The NZBC's premier 60s music show was the ultimate pop confection, complete with hip presenter Peter Sinclair, hyperactive go-go dancers, pop art set and breathless pace. In one of two surviving episodes, regulars Mr Lee Grant, Herma Keil and Billy Karaitiana cover the hits of the day, with help from guests The Gremlins (previewing the psychedelic pop of their song 'Blast Off 1970'), 50s rock'n'roll pioneer Bob Paris, and "southern songbird" Bronwyn Neil. The show is rounded out with a medley of nostalgia favourites — including a cameo from Sinclair.
This 1968 segment from an early Sunday night magazine show provides light-hearted visuals for a classic Kiwi song. Though written by Rod Derrett as a parody, 'Rugby, Racing and Beer' became an unofficial national anthem of the 60s, where it was an icon of the Kiwi male's recreational trio of choice. The clip takes the perspective of a "little shaver" being educated in his national heritage by various footy-playing, boozing'n'betting paternal role models (aka blokes afflicted with 'Kiwiitis'). The early New Zealand music video finishes with scenes of packed terraces at Athletic Park.
Looking at New Zealand was an early NZBC “pictorial magazine” show which explored “New Zealand’s backyard”. Produced by Conon Fraser, it was a staple of Sunday night 60s TV. In this edition the narrator introduces NZ’s unheralded scenic wonder: “its girls”, as he meets some of Miss New Zealand’s 1969 contestants. The women talk about their interests (“I adore frilly nighties”) and occupations (typist) in a style that is more Stepford Wives than Kate Sheppard. Miss Auckland Carole Robinson (not seen here), would go on to win Miss Photogenic at that year’s Miss Universe pageant.
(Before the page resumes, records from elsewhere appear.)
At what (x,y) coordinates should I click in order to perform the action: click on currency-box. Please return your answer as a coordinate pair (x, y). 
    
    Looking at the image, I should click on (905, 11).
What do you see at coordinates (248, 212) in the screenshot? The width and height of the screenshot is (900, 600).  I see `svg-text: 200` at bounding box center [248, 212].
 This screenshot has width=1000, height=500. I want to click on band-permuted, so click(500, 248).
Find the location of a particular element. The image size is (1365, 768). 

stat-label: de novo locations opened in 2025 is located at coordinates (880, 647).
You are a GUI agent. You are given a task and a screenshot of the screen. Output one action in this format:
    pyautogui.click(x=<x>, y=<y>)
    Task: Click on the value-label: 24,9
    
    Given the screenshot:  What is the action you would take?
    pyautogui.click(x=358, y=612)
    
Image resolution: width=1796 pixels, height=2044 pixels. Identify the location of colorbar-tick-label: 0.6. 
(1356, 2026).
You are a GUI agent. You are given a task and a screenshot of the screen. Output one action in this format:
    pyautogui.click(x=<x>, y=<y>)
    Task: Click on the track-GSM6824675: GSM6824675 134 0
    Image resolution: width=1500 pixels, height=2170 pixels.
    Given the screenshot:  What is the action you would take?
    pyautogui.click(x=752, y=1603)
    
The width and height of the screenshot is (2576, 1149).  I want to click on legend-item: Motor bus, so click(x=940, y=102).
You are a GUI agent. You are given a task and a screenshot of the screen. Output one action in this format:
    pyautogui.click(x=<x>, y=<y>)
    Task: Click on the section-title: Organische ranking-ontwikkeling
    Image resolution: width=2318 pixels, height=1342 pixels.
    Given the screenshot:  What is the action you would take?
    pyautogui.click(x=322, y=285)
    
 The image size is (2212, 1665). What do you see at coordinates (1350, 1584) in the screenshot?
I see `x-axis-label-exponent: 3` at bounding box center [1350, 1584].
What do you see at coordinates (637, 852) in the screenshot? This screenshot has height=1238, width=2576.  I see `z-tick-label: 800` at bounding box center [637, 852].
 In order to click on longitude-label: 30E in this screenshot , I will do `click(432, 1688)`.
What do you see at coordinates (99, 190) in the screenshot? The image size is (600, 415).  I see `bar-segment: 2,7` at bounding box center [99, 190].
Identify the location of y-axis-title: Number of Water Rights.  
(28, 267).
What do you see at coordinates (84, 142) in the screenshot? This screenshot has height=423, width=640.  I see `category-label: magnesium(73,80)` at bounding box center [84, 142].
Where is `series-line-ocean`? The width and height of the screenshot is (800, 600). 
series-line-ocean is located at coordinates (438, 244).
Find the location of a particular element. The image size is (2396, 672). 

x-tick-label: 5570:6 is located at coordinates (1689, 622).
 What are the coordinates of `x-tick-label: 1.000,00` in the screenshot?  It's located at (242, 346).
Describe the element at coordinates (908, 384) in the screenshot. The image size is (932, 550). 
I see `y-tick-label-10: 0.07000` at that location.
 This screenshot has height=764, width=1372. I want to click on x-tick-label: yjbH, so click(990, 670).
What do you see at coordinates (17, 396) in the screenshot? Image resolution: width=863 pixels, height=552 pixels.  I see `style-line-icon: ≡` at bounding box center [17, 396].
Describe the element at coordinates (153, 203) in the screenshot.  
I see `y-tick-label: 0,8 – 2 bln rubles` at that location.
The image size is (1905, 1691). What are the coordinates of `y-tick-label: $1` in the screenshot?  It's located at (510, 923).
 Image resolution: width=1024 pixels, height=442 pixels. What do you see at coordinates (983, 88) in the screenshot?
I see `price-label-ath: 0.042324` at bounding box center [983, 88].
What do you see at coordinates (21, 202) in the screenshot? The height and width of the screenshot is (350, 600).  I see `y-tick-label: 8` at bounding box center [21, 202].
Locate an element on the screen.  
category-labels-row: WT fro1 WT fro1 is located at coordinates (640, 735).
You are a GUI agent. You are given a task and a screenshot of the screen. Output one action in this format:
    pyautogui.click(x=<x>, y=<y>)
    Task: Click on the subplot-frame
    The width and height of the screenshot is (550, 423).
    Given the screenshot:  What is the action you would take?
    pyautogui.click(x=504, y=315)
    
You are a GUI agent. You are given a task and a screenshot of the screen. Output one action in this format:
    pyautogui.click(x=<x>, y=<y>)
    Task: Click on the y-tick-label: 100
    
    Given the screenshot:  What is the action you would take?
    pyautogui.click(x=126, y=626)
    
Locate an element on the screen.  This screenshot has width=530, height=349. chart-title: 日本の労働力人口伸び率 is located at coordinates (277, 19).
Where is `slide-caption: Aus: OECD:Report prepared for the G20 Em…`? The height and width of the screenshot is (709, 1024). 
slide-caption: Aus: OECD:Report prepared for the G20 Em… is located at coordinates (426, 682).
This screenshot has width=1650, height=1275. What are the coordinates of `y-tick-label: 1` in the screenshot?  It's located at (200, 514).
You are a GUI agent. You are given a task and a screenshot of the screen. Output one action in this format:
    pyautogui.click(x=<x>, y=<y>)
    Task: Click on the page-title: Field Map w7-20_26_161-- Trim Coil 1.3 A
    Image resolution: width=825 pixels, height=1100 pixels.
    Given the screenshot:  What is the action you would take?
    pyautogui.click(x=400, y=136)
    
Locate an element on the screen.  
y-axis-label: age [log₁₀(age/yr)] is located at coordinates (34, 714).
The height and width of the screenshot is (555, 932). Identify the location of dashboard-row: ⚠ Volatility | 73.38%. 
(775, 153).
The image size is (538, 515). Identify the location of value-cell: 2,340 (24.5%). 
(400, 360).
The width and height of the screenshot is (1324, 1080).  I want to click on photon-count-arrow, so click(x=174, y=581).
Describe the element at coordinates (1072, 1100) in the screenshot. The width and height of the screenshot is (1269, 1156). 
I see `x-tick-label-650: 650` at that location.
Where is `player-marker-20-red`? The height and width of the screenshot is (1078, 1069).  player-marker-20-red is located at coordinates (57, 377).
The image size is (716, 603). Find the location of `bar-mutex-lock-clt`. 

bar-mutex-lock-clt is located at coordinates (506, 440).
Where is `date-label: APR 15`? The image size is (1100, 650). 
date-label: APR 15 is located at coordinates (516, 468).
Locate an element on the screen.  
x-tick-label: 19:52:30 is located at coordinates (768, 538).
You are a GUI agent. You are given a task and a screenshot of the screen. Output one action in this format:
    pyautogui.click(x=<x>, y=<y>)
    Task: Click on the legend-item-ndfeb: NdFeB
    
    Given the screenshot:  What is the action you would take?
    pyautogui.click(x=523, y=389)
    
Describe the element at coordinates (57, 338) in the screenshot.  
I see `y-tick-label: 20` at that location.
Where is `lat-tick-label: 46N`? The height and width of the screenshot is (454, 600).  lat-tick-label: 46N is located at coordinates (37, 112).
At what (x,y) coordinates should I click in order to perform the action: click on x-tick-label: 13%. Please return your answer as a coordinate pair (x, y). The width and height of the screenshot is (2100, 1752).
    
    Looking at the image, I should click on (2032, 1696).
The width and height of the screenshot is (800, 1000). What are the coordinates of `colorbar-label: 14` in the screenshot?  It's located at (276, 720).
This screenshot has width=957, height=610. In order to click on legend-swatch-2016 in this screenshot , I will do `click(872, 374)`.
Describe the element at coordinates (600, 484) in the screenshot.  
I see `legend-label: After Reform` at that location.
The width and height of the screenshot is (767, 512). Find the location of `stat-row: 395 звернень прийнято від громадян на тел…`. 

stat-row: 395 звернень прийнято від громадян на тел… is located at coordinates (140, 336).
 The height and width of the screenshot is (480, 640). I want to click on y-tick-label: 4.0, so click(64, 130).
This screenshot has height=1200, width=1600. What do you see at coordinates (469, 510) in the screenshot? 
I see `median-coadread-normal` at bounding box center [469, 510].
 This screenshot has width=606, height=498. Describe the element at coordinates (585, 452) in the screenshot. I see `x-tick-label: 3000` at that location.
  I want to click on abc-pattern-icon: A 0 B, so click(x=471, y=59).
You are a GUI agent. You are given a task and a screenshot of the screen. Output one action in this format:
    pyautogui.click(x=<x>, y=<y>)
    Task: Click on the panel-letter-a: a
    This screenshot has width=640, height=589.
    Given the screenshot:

A stylish title sequence sets the tone for this NFU short on motor racing in the early 60s. Shot during the golden age of the sport, it begins with amateurs competing in Dunedin's 'round the town' race (won by future Formula One champ Denis Hulme), then shifts north to Auckland for the New Zealand International Grand Prix. 60,000 spectators watch world champ Jack Brabham and local hero Bruce McLaren battle for the title. Also included are classic summer shots of the world's top drivers relaxing on the beach, and Australian racer Arnold Glass teaching McLaren to waterski.